President Park Geun-hye nominated the ruling Saenuri Party’s floor leader Rep. Lee Wan-koo as the new prime minister on Friday in a surprising decision seen as an attempt to lift her falling public support.
Cheong Wa Dae also announced lists of three new senior presidential secretaries and four new special advisors as part of Park’s reorganization plan. The president, however, decided to retain Chief of Staff Kim Ki-choon for the time being, despite persistent demands from political parties to sack him for allegedly exercising too much power in state affairs and personnel choices.
Rep. Lee will replace Chung Hong-won after parliamentary approval is granted. South Korea’s prime minister is the nation’s second-highest post, but serves a ceremonial role as power is heavily concentrated in the president. Chung, the first prime minister of the Park administration, retained his post after two of Park’s choices to replace him withdrew their nominations over ethical breaches.
“President Park Geun-hye accepted Chung’s resignation as he offered to resign several times and nominated Rep. Lee as the new prime minister,” said Yoon Doo-hyun, senior presidential secretary for the press.
“The nominee has a deep understanding of the president’s philosophy in running state affairs and has contributed to normalizing the operation of the National Assembly by (leading) smooth cooperation with the opposition party,” Yoon said.
In an acceptance speech, Rep. Lee vowed to devote himself to the people and steer the government’s drive to bring about economic reform, and to enhance communication with the main opposition parties.
“If I become prime minister after obtaining parliamentary approval, I will devote myself to reviving the economy,” Rep. Lee said.
The politician, who served as governor of South Chungcheong province, said he was offered the post late Thursday evening and accepted the nomination in the morning.
“After much thought, I accepted to the nomination to support President Park, and also for the country and the people,” he said, adding that he would become a prime minister who could speak frankly to the president about state affairs.
Park also named Woo Byung-woo as new senior presidential secretary for civil affairs, and Cho Shin, a Yonsei University professor, as new senior presidential secretary for future strategies. Hyun Jung-taik, the former head of the state-run Korea Development Institute, was tapped as new senior presidential secretary for policy coordination.
The president also named four experts as special advisors assigned to give her direct advice on state affairs.
Shin Sung-ho, former deputy managing editor at the JoongAng Ilbo, was appointed as new presidential advisor for public relations; Lee Myung-jae, former prosecutor-general, as new advisor for civil affairs; Kim Sung-woo, a director at Seoul Broadcasting System, as new advisor for social and cultural affairs; and Lim Jong-in, a Korea University professor considered one of the leading experts on cyberterror, as her special security advisor.
Cheong Wa Dae said that the office would announce more special advisors later including one for political affairs, and the nominee for the Maritime Minister post, which has been vacant since last year.
The president decided to retain Chief of Staff Kim Ki-choon though he has been pressured to step down since last year by the opposition parties, who held him responsible for a series of incidents including a Blue House document leak and the so-called “Chung Yoon-hoi scandal.” Park also kept three secretaries, known as “doorknobs to the president,” who have been accused of holding secret meetings with Chung Yoon-hoi, an aide to Park years ago, and exchanging confidential information with him.

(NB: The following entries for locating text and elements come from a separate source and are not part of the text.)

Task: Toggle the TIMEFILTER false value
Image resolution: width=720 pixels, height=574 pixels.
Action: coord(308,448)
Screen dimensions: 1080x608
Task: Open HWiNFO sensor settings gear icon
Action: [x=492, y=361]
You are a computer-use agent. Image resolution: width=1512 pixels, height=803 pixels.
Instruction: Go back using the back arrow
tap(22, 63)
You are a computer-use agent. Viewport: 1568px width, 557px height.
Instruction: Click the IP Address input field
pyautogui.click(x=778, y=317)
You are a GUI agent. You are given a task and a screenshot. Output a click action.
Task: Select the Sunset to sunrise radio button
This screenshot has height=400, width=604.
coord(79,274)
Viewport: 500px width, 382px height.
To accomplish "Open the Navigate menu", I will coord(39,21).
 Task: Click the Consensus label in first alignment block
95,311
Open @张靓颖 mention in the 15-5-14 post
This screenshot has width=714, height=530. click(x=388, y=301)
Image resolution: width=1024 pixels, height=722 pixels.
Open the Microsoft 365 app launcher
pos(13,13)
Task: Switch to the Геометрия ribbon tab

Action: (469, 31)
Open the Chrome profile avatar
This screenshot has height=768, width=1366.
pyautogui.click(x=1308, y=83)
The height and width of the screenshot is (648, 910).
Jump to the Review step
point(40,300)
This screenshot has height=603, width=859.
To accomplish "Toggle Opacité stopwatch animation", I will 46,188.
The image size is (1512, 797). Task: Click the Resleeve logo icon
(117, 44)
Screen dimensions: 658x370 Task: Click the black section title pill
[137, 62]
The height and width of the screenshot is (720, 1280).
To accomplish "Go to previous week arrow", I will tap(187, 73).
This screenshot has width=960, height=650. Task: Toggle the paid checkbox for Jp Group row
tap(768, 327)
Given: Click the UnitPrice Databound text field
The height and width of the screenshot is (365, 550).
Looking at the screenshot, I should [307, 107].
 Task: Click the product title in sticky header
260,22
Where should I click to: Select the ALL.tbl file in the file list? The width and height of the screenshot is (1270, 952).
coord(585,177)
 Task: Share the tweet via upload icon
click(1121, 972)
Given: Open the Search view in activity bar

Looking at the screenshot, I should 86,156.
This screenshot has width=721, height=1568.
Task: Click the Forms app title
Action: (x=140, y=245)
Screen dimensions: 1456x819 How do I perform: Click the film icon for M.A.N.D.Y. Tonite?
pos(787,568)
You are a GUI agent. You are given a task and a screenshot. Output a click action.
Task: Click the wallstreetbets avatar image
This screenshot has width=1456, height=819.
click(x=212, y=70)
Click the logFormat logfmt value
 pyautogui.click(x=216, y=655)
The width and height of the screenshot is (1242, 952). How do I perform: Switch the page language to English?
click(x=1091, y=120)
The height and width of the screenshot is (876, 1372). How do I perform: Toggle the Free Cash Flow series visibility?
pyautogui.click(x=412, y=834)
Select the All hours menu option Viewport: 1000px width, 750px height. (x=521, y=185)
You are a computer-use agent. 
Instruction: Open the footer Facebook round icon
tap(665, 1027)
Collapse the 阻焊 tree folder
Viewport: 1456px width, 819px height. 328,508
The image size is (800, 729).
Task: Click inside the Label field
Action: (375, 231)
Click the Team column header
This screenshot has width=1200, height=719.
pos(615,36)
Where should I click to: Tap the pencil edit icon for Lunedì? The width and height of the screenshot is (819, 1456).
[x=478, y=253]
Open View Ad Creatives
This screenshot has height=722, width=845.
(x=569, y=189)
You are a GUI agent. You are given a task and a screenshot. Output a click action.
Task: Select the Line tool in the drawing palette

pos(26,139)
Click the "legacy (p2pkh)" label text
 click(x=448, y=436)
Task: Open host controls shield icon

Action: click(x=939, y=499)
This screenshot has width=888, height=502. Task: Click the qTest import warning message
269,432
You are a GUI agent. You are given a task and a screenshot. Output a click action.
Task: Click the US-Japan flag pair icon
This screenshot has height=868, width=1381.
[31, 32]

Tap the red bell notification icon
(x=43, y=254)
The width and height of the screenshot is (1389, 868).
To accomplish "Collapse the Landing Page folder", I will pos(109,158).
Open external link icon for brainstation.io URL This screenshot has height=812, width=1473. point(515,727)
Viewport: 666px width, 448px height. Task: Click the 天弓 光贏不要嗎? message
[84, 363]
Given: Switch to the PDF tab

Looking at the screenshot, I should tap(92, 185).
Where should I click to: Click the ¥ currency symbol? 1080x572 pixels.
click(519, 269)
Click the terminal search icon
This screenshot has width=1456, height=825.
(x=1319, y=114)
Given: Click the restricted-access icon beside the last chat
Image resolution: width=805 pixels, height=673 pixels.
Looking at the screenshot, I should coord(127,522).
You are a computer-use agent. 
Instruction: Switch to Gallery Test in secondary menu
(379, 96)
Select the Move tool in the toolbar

The prosecution earlier this month concluded that media reports about the scandal were groundless and the document suggesting Chung’s involvement was fabricated.
Earlier this week, Park said she would carry out a “small-scale” Cabinet reshuffle and partially reorganize the presidential office as she seeks to regain public confidence to push ahead with her economic reform drive. According to a local pollster, her job rating plunged to 30 percent this week, the lowest level since she entered office in early 2013.
Earlier, many expected that Park would retain Prime Minister Chung and replace Kim Ki-choon instead. But Park’s surprising decision appears to have been made due to a fierce public backlash over the government’s new tax settlement scheme.
The Park government has come under fire as some people with an annual income of less than 55 million won ($50,700) will have to pay additional taxes this year due to a new tax scheme.
In an emergency meeting, the government and the ruling party have agreed to expand tax credits to appease the angry public.